• What is required:
At the line that includes "Viewport: 500px width, 403px height.", begin writing out the entries below exactly, and continue through the last line without adding anything.

[Stored records]
========================
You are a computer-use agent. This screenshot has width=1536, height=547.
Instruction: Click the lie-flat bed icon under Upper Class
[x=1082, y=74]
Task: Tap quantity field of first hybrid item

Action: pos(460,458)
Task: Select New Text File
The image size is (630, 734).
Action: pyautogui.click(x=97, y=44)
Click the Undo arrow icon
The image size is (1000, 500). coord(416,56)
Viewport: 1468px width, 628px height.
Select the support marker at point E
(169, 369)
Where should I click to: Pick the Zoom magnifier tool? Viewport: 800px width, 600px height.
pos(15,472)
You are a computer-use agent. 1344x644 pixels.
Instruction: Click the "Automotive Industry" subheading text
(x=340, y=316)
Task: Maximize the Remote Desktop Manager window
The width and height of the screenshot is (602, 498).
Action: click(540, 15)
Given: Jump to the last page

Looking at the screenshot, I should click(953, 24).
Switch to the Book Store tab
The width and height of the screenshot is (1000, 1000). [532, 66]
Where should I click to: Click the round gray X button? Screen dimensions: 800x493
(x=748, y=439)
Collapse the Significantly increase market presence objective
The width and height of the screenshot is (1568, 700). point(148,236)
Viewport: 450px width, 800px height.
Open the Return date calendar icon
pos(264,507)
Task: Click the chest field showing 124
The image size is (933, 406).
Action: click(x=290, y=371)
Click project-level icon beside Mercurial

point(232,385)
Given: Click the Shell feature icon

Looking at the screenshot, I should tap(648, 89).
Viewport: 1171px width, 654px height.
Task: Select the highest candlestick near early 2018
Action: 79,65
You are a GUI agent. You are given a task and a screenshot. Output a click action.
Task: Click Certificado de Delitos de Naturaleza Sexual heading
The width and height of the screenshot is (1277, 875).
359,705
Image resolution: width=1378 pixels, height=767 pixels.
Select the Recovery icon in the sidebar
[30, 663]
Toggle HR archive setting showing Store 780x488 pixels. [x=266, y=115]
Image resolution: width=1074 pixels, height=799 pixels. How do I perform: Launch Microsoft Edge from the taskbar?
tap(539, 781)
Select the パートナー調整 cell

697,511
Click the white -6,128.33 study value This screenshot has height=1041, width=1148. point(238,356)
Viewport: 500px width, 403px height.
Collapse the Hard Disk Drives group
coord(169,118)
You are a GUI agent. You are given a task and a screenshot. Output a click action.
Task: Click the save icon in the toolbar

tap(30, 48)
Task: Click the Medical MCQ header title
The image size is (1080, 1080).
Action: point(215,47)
========================
• Answer for the task:
Viewport: 500px width, 403px height.
Collapse the Hard Disk Drives group
coord(169,118)
You are a GUI agent. You are given a task and a screenshot. Output a click action.
Task: Click the save icon in the toolbar

tap(30, 48)
Task: Click the Medical MCQ header title
The image size is (1080, 1080).
Action: point(215,47)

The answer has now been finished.